[Screenshot grounding data]

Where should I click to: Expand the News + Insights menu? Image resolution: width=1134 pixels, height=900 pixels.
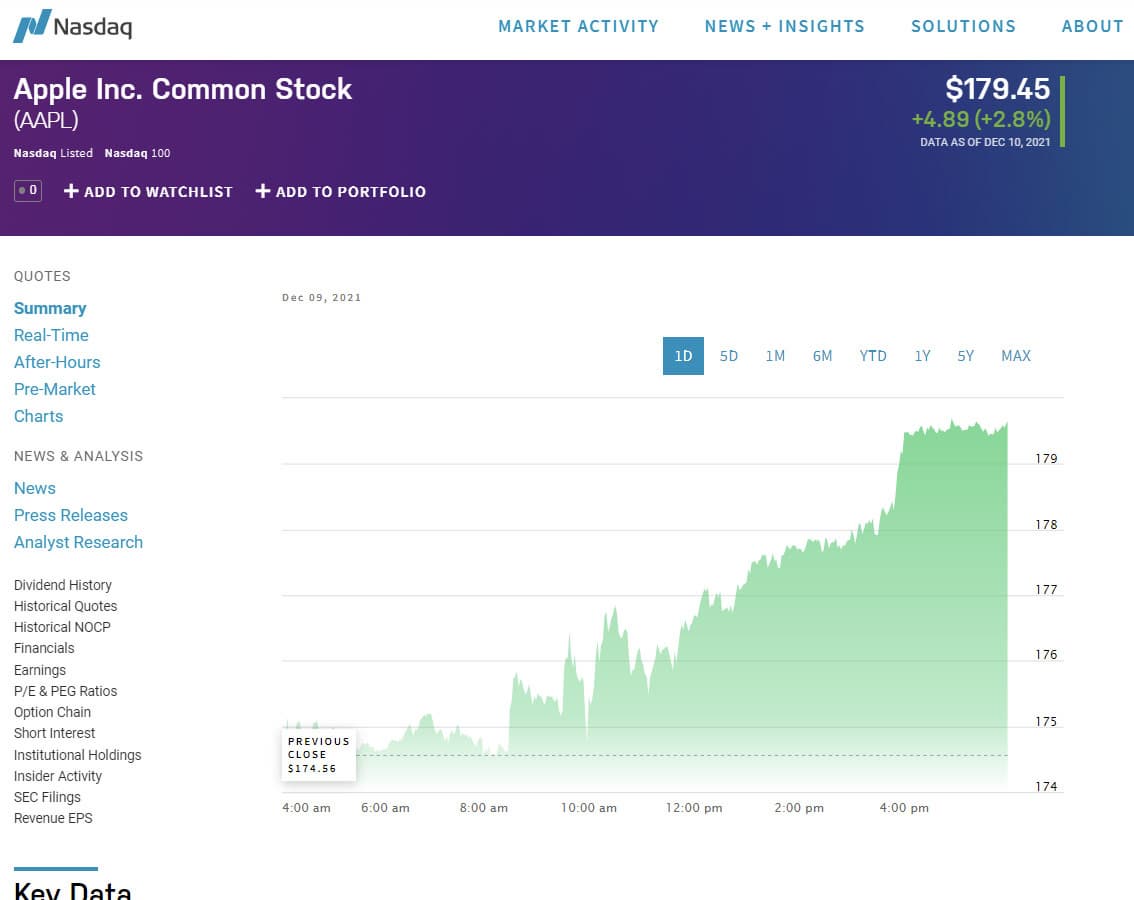(785, 26)
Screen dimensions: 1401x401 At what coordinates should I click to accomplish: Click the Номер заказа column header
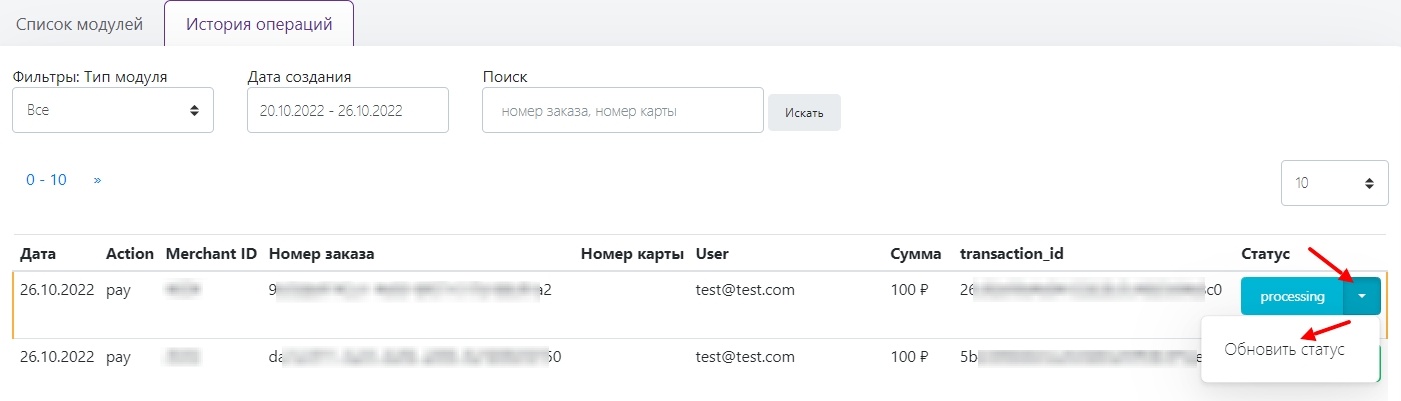[321, 254]
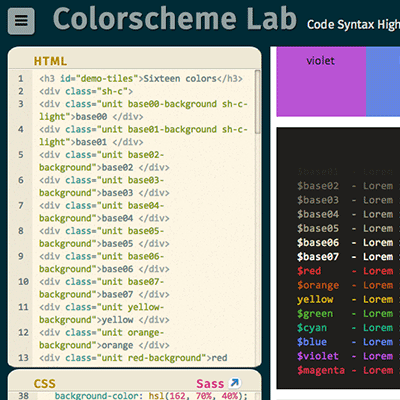The width and height of the screenshot is (400, 400).
Task: Click the Sass link in CSS panel
Action: click(x=210, y=384)
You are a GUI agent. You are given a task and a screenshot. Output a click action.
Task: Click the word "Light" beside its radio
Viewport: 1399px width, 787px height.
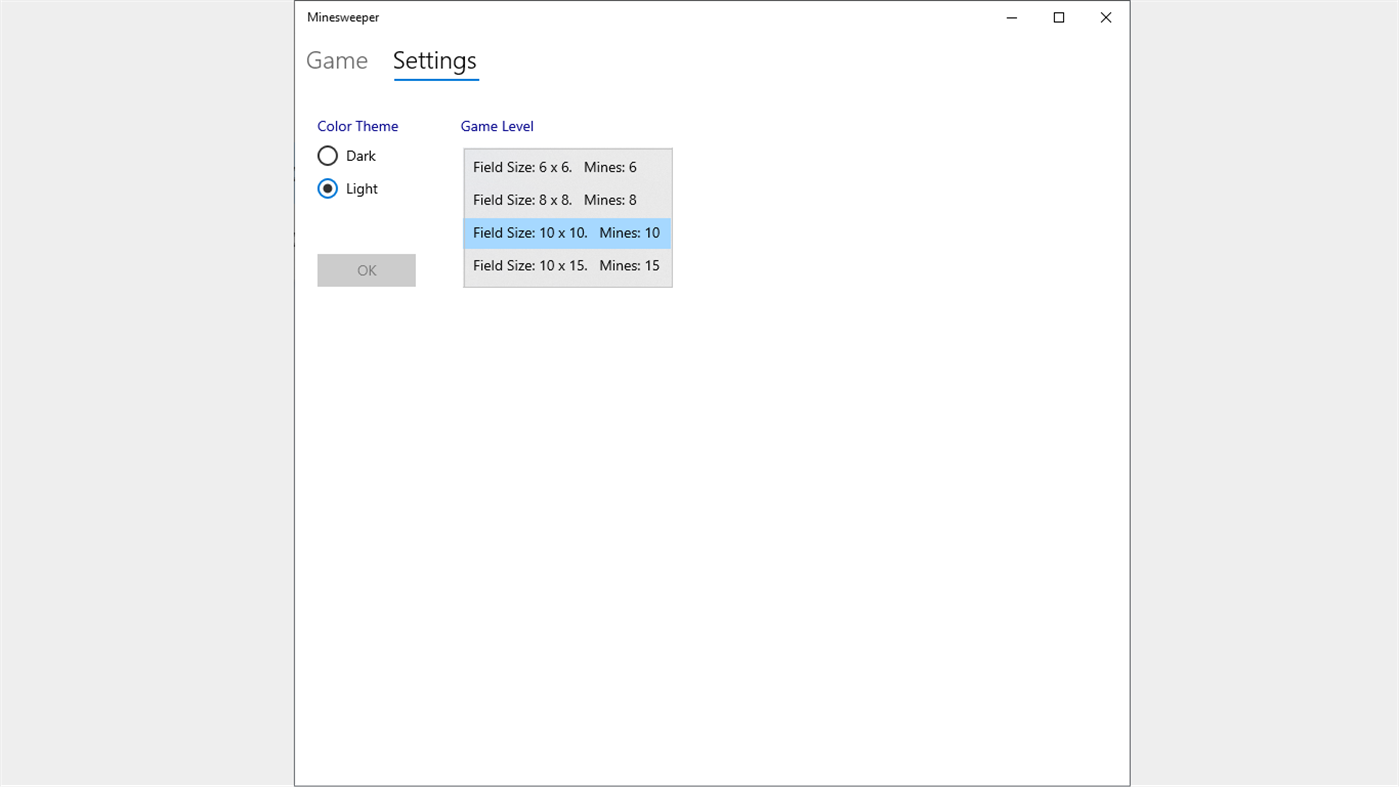362,189
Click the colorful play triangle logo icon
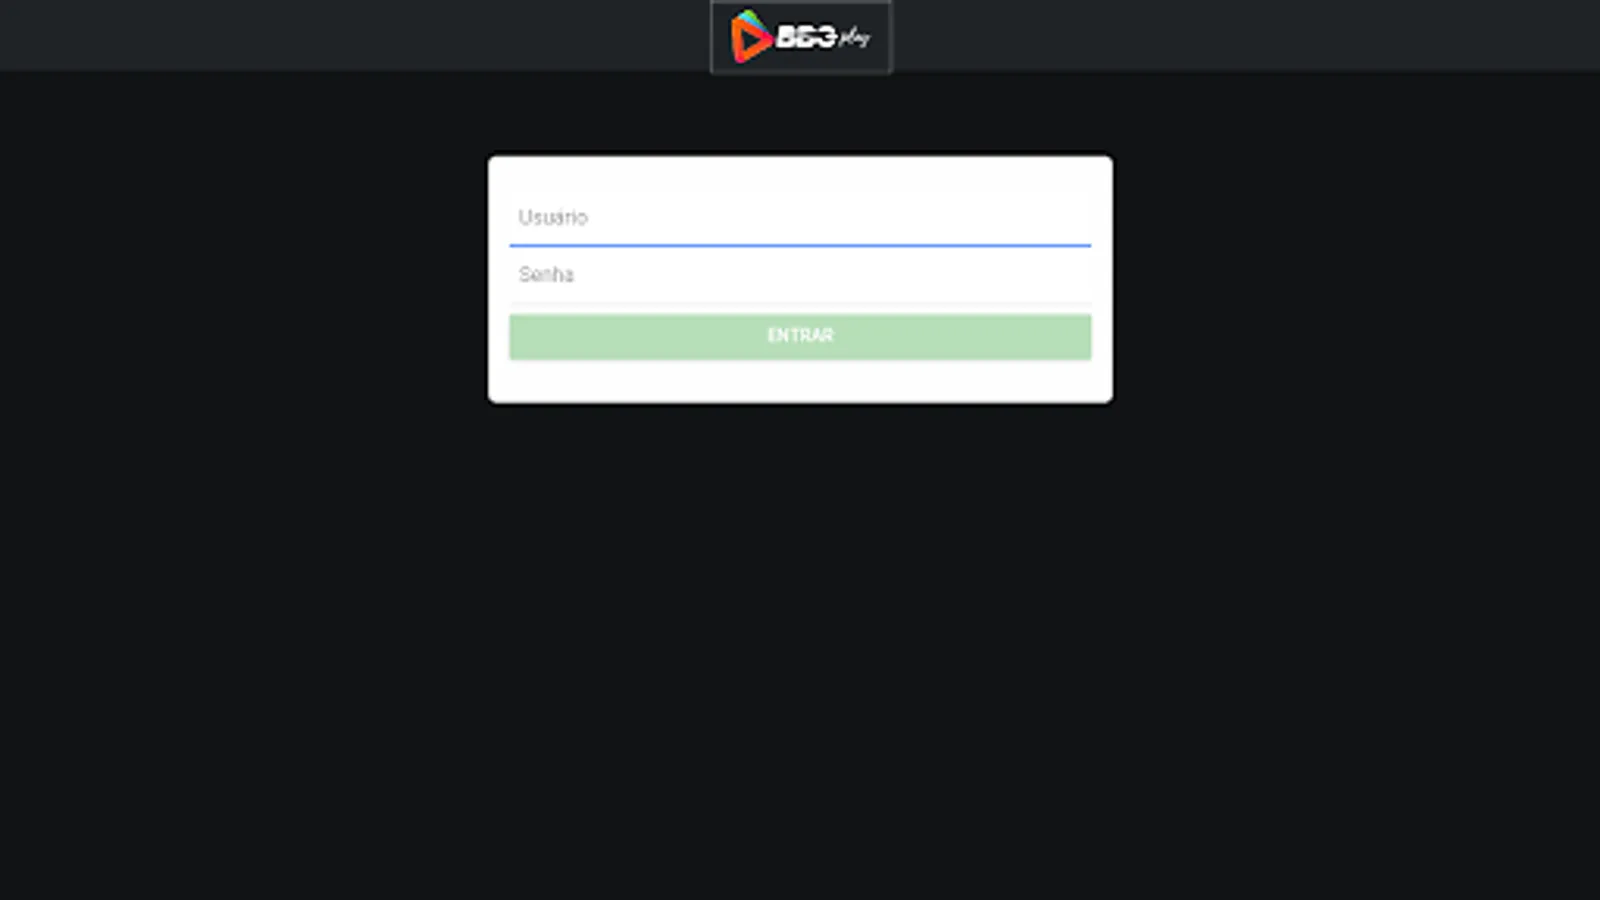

--- Your task ---
Every line of the data should be transcribed exactly. Omit the images.

--- Answer space ---
Where should I click to: Expand the News + Insights menu? Image resolution: width=1134 pixels, height=900 pixels.
(785, 26)
Screen dimensions: 1401x401 At what coordinates should I click to accomplish: Click the Номер заказа column header
[321, 254]
The width and height of the screenshot is (400, 400).
Task: Click the Sass link in CSS panel
Action: click(x=210, y=384)
You are a GUI agent. You are given a task and a screenshot. Output a click action.
Task: Click the word "Light" beside its radio
Viewport: 1399px width, 787px height.
362,189
Click the colorful play triangle logo icon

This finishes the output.